Was it corruption or incompetence? In both cases, this was not conducive to a good image of the Bulgarian legal system. As it has been revealed by WikiLeaks, a former US ambassador mentioned the case in one of his reports. But even worse than the bad image given to the Bulgarian legal environment, the weak political response has been the most worrying. Despite the government seeing that this possibility for a low level judge to remove the governing body of a company without any fast and immediate recourse opened to a defendant, and therefore opening the possibility of this “company grabbing” situation, the only answer from the government has been to order few reports, without any reinforcement of the guarantees and legal rights given to company owners and investors.

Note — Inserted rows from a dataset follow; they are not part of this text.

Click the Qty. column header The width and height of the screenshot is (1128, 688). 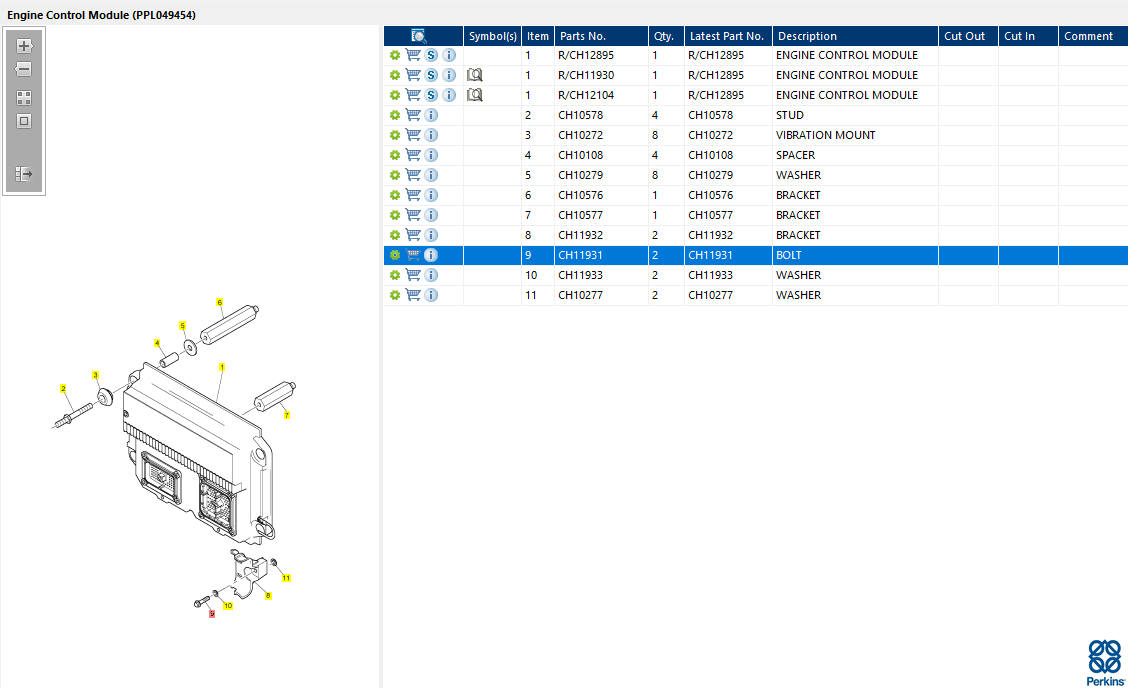tap(664, 36)
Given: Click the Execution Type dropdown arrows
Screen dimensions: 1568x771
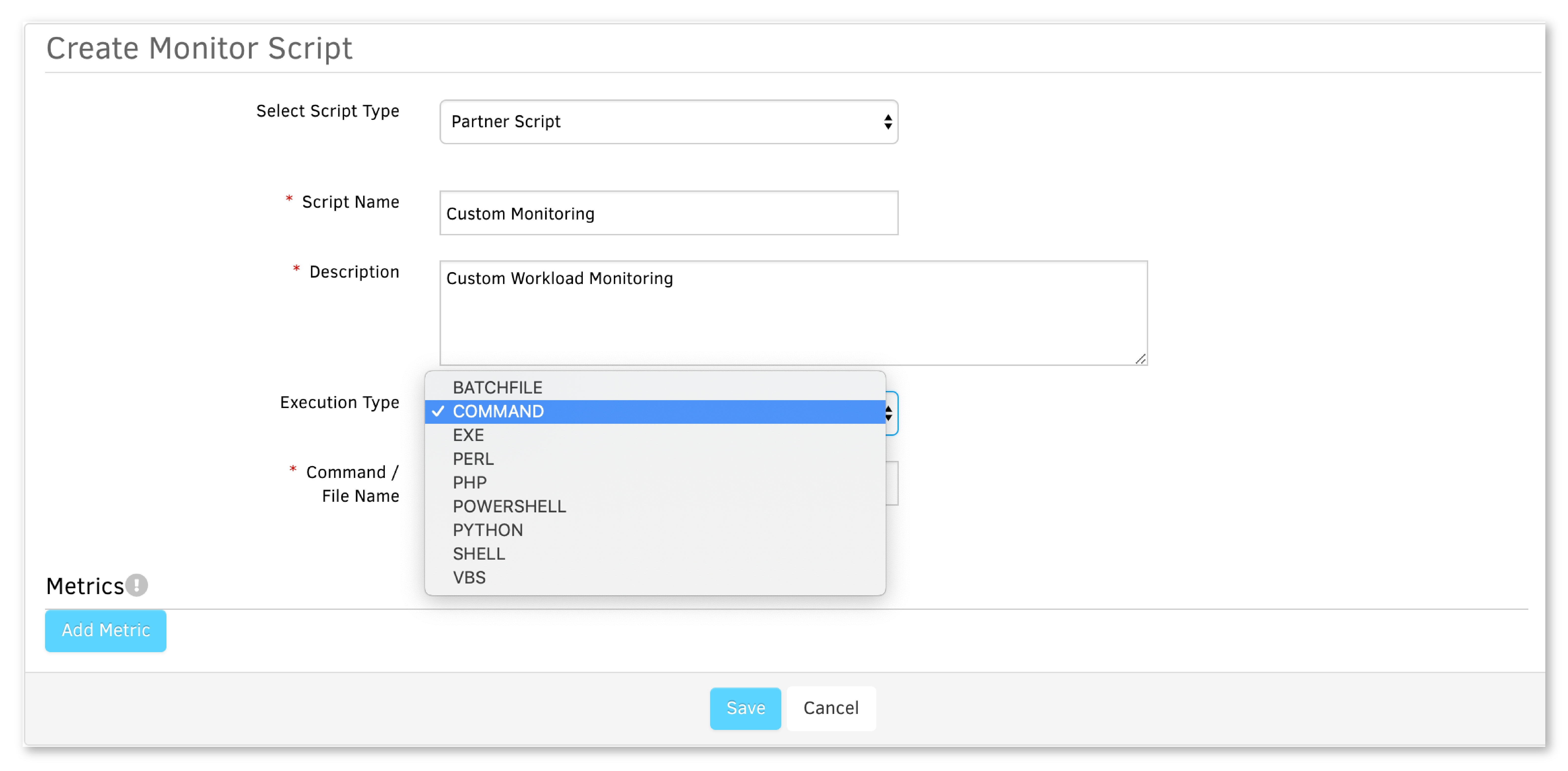Looking at the screenshot, I should pyautogui.click(x=889, y=414).
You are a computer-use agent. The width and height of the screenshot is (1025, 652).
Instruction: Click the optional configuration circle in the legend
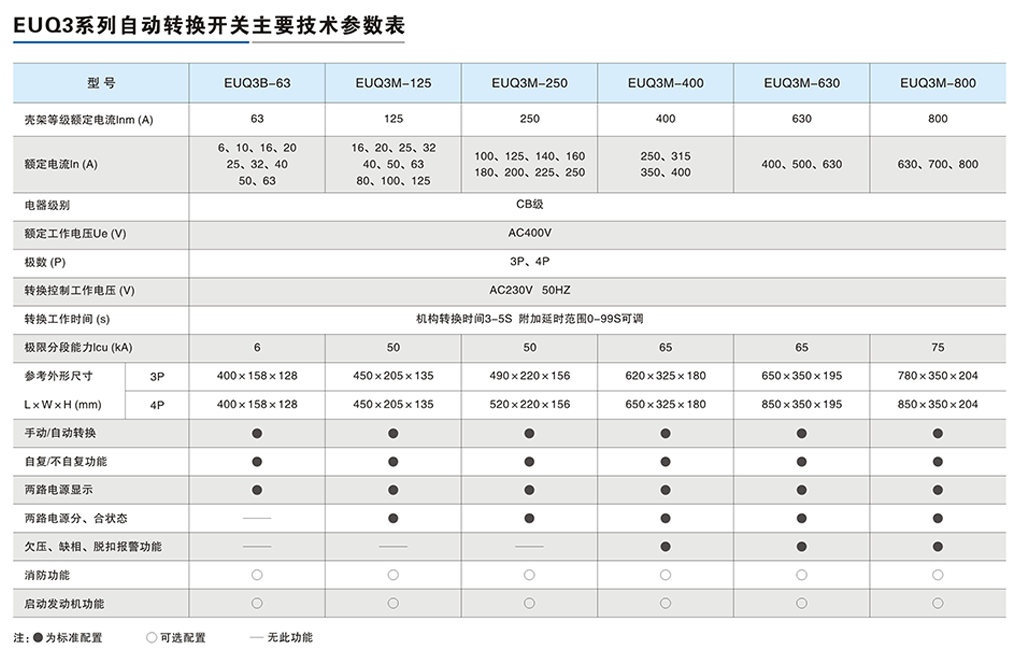[x=151, y=637]
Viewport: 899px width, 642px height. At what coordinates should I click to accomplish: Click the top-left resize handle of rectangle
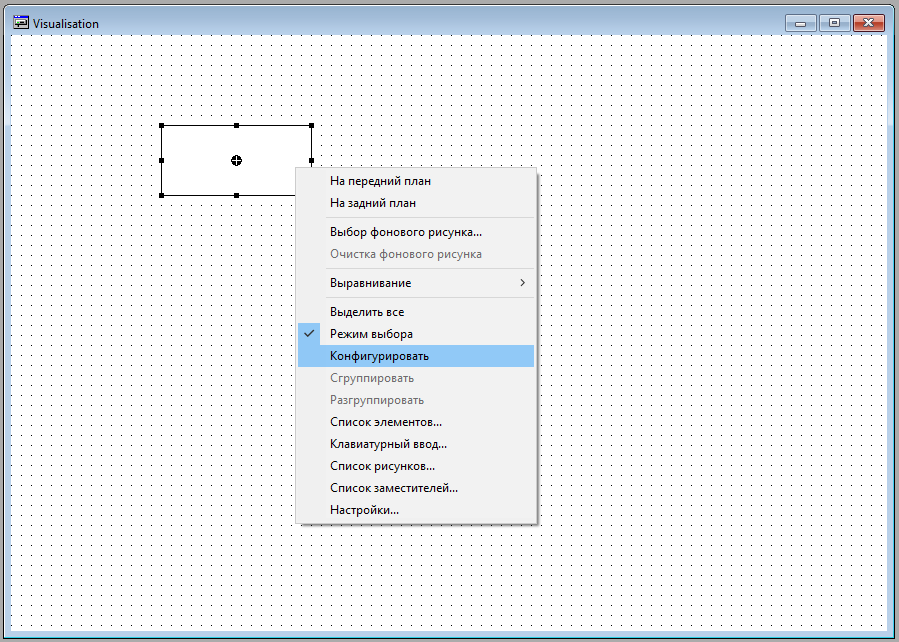click(x=162, y=126)
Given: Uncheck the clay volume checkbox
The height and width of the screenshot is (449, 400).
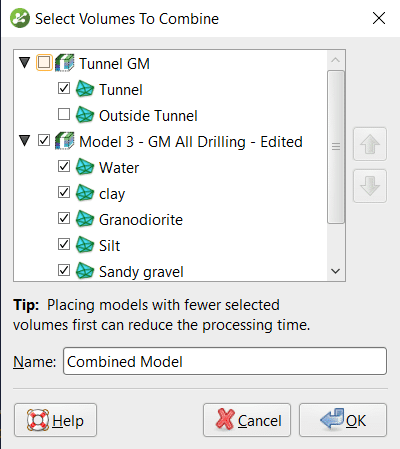Looking at the screenshot, I should click(64, 192).
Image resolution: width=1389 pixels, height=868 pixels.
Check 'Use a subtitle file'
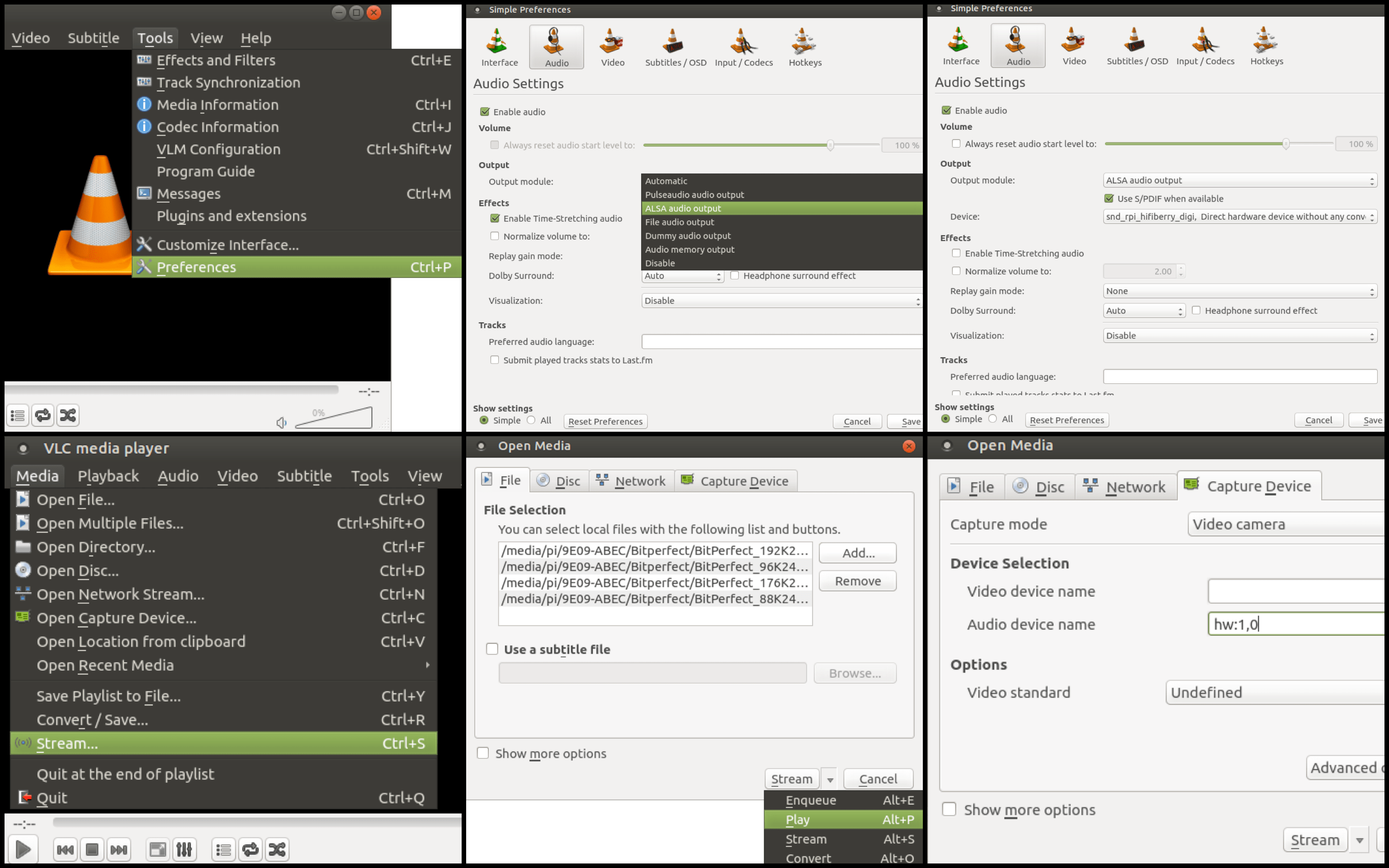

This poor design of the insolvency procedure also opens the question of the quality of the legislation in general in Bulgaria, which in many occasions has proven to be in contradiction with EU principles. This has been mostly visible in the difficulty of Bulgaria to align its legislation on the European legislation.

Bulgaria has been accumulating proceeding opened by the European Commission for failure to fulfil its obligations according to the European Treaties, and mostly so by failing to implement Directives correctly in its national legal corpus. Again recently, decided to launch six new procedures against Bulgaria for poorly implemented Directives and decision was taken to take other procedures to the judicial phase in front of the EU Court of Justice in Luxembourg. While every EU Member is subject to these procedures and the difficulty for the country to transpose legislation correctly is concerning, as eventually it means that the legislation will change regularly, leading to a real legal uncertainty. The lack of a stable legislative frame is a major downturn for investors which are looking for stability of the environment above all.

The third issue affecting foreign investment in Bulgaria is the corruption plaguing the country.

Bulgaria is currently again ranked as the most corrupt EU member state according to perceptions, by Transparency International. The report is based on the polling of experts from around the world on topics such as a free press, integrity, and independent judiciaries. In 2015, the European Commission found that Bulgaria had done almost nothing to stem the tide of corruption and organized crime. A poll of Bulgarians indicated that 76% believe that political parties are corrupts, and 86% believe that the judiciary is corrupt.

Unfortunately, in its next reports the Juncker Commission decided it has enough other problems and kept its eyes closed on Bulgaria.

The situation in Bulgaria is particularly challenging because of the scale of the problem and of the government refusing to see this issue as a problem. Bulgarian authorities have indeed a habit of covering up abuses and disregarding recommendations for improvement. Even more, Bulgarian authorities do their best to avoid investigation. One of the most striking corruption scandals – the so called Yaneva Gate from 2015- have seen recordings of conversation between high level judges being leaked on the website of the Bulgarian partner of the organized crime and corruption reporting project. The records reveal conversation on how to decide cases and in whose interest. These revelations did not lead to any inquiry as it was deemed that the recordings were made illegally.

This case is revealing of the trend in Bulgaria. Lot of revelations are being made, lot of charges for corruption are brought by the prosecution, but the conviction rate is close to zero. This is not merely an issue the citizens are facing. The high level of corruption means effectively that no real economic competition can take place in a country, as companies close to the decision-makers will have advantages against any newcomers, even if they are leading international companies. In addition, it renders the bloated Bulgarian administration even slower, harder to navigate and unpredictable. Many foreign investors learned the lesson and left.

This is how Bulgaria has managed to achieve an extraordinary feat. Despite being one of the most beautiful countries in the European Union, despite having talented and educated people, despite a favourable tax climate, it is likely to stay as the poorest in the EU, and to continue losing its population.